Die Schweizer sind zudem sehr digital-affin. „Bei der Frage, wie sich die Kunden in der Schweiz informieren lassen, zeigt sich, dass Flugblätter langsam aber sicher out sind”, so Jenni. In Österreich sind Flugblätter nach wie vor hoch im Kurs. Die Digitalisierung zeigt sich aber in anderen Aspekten, etwa, ob man Kundenbindungsprogramme mit Bezahl-Apps verbinden kann. Die Schweizer würden dies begrüßen. Ein wenig überraschendes Detail: Die Schweizer wollen dosiert angegangen werden. Man sollte sie nicht mit Angeboten zuspammen.
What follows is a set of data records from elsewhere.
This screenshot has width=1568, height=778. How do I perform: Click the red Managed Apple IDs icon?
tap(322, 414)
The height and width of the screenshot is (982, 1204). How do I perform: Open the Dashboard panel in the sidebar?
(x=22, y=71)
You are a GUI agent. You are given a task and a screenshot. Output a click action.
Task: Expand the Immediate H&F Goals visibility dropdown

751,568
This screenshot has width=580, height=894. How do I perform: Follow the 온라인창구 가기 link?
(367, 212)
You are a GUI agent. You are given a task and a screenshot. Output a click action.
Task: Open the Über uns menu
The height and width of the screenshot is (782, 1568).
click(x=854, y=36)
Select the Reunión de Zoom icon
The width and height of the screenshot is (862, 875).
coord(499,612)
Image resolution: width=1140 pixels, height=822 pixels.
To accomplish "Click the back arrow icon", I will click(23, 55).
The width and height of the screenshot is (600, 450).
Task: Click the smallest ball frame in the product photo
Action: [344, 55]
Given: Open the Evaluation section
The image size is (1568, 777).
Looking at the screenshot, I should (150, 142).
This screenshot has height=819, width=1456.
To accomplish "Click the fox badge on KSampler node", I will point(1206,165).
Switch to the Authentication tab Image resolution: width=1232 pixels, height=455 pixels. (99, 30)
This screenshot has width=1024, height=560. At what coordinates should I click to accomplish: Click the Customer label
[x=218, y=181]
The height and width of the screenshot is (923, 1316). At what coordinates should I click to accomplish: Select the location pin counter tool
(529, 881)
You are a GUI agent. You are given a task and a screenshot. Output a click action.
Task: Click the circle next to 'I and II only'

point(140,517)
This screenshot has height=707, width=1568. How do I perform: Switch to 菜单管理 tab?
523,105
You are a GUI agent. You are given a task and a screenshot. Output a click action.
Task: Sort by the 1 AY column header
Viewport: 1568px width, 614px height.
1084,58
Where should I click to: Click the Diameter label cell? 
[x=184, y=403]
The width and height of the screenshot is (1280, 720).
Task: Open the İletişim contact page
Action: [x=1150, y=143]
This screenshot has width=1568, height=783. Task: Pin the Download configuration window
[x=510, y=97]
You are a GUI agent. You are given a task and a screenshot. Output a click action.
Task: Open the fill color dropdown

Einmal alle zwei Wochen sei gut – ein Unterschied zu anderen Ländern.

Ähnliches Ticken

Grundsätzlich, so Martin Groß-Albenhausen, stv. Hauptgeschäftsführer Bundesverband E-Commerce und Versandhandel Deutschland (BEVH), ähneln sich die Konsumenten im D-A-CH-Raum aber doch sehr. Er hebt ebenfalls zwei Keylearnings aus der Studie hervor: „Zeitgemäßheit ist für Konsumenten wichtig und relevant, aber schon an zweiter Stelle geht es um die Nützlichkeit”, so Groß-Albenhausen. „Das heißt nicht gleich digital. Nützlich ist auch eine Werbung, die mich im Kaufverhalten im stationären Handel abholt.” Bei Kleidung sei nicht jeder Stil für alle persönlich relevant. Bekomme man eine abgestimmte Ansprache, sei das besser als ein Flugblatt, das an alle geht: „Wir haben während Corona festgestellt, dass viele auf Beilagen/Informationsblätter setzen.” Die hebe man sich auf oder vergleiche mit anderen Anbietern. In der digitalen Welt wiederum ist Service entscheidend, etwa wenn eine Terminbuchung oder eine Erinnerung im Loyaltyprogramm enthalten ist.”

KI und Co.

Welche Trends beobachten die Experten noch? Rainer Will, Geschäftsführer des Handelsverbands, identifiziert zwei: „Kundenbindung nur mit Preisrabatten wird zu wenig sein. Man braucht on/offline diskriminierungsfreie Kundenbindungsprogramme, die auch nicht altersdiskriminierend sind, also leicht zu nutzen.” Ein Thema sind auch Green-Loyalty-Apps, die ein nachhaltigeres Verhalten incentivieren. Wichtig sei, zu erkennen, wofür Kunden belohnt werden wollen.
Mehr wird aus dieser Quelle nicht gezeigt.